-- BEGIN --

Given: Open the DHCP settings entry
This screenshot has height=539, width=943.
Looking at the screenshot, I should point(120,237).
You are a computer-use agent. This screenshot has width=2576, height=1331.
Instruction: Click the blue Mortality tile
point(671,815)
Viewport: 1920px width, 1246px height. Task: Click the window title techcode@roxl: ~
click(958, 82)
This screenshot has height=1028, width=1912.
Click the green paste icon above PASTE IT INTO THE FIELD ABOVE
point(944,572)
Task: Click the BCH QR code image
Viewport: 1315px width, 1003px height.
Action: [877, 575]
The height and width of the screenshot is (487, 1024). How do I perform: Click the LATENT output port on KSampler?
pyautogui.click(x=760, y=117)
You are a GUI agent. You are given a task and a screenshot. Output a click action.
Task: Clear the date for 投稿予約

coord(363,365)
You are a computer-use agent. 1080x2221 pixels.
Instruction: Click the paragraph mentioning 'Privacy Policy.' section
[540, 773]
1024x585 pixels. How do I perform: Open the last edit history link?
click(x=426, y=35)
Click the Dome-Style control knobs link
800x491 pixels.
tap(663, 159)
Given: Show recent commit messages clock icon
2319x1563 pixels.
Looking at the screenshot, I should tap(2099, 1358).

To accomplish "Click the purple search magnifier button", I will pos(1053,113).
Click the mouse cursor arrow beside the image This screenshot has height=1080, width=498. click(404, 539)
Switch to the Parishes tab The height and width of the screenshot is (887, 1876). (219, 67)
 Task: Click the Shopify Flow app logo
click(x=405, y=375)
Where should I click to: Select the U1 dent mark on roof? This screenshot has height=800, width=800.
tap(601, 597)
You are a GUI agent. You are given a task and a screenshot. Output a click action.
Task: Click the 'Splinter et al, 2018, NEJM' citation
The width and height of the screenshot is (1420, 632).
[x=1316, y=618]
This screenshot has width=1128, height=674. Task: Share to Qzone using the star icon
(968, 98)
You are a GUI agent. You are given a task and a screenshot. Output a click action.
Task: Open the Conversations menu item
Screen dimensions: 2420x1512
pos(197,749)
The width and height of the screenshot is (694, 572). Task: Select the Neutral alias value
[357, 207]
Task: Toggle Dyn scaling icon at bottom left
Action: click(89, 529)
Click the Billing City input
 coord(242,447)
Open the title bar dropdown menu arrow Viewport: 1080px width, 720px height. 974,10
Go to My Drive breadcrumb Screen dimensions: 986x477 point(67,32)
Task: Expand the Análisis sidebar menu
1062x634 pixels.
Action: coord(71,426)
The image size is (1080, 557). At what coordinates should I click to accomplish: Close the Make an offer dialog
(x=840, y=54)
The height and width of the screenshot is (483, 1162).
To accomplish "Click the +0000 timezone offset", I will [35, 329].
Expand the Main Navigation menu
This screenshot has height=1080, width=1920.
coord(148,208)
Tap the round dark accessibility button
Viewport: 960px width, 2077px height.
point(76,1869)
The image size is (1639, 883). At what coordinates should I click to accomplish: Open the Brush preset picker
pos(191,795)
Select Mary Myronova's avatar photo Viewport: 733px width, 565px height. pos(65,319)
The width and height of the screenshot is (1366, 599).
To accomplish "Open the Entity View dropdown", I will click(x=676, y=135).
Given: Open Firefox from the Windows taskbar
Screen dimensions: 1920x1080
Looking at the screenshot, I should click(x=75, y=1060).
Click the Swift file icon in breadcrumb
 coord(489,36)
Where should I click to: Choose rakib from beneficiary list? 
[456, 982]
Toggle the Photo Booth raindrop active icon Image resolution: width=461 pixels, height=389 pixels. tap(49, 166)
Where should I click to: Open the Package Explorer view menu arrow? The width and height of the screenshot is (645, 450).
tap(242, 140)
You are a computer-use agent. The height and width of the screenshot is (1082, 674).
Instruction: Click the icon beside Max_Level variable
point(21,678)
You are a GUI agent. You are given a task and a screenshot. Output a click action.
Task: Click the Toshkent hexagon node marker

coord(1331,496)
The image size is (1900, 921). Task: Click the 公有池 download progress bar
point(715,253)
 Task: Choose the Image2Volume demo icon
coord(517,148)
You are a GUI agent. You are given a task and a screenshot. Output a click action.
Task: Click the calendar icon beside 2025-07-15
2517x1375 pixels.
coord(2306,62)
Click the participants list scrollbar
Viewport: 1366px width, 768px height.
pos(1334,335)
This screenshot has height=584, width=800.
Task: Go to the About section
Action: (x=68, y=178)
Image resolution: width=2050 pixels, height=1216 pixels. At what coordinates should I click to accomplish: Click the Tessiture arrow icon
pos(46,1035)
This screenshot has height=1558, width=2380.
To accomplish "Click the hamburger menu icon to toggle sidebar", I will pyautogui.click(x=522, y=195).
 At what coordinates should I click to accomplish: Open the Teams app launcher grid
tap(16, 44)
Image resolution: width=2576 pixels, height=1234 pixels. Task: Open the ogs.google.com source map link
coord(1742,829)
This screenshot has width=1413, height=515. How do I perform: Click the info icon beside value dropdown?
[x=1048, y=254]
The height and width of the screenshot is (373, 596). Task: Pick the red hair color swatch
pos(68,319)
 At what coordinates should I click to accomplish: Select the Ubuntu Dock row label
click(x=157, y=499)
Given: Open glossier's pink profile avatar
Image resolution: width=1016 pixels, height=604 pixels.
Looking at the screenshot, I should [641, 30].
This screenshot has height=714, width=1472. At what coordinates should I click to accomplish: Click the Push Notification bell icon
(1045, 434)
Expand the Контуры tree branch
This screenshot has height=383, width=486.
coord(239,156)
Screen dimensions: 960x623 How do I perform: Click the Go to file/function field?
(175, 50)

-- END --

▶ **TASK OBJECTIVE**
Begin at the line that has "You are a computer-use agent. This" and stop after the line that has "Switch to the". Give back only those lines, replacing "Instruction" with "Command" everywhere in them and leaving everything else unchanged.

▶ **OUTPUT FOR THIS TASK**
You are a computer-use agent. This screenshot has width=2576, height=1331.
Command: Click the blue Mortality tile
point(671,815)
Viewport: 1920px width, 1246px height. Task: Click the window title techcode@roxl: ~
click(958, 82)
This screenshot has height=1028, width=1912.
Click the green paste icon above PASTE IT INTO THE FIELD ABOVE
point(944,572)
Task: Click the BCH QR code image
Viewport: 1315px width, 1003px height.
Action: [877, 575]
The height and width of the screenshot is (487, 1024). How do I perform: Click the LATENT output port on KSampler?
pyautogui.click(x=760, y=117)
You are a GUI agent. You are given a task and a screenshot. Output a click action.
Task: Clear the date for 投稿予約

coord(363,365)
You are a computer-use agent. 1080x2221 pixels.
Command: Click the paragraph mentioning 'Privacy Policy.' section
[540, 773]
1024x585 pixels. How do I perform: Open the last edit history link?
click(x=426, y=35)
Click the Dome-Style control knobs link
800x491 pixels.
tap(663, 159)
Given: Show recent commit messages clock icon
2319x1563 pixels.
Looking at the screenshot, I should tap(2099, 1358).

To accomplish "Click the purple search magnifier button", I will pos(1053,113).
Click the mouse cursor arrow beside the image This screenshot has height=1080, width=498. click(404, 539)
Switch to the Parishes tab The height and width of the screenshot is (887, 1876). (219, 67)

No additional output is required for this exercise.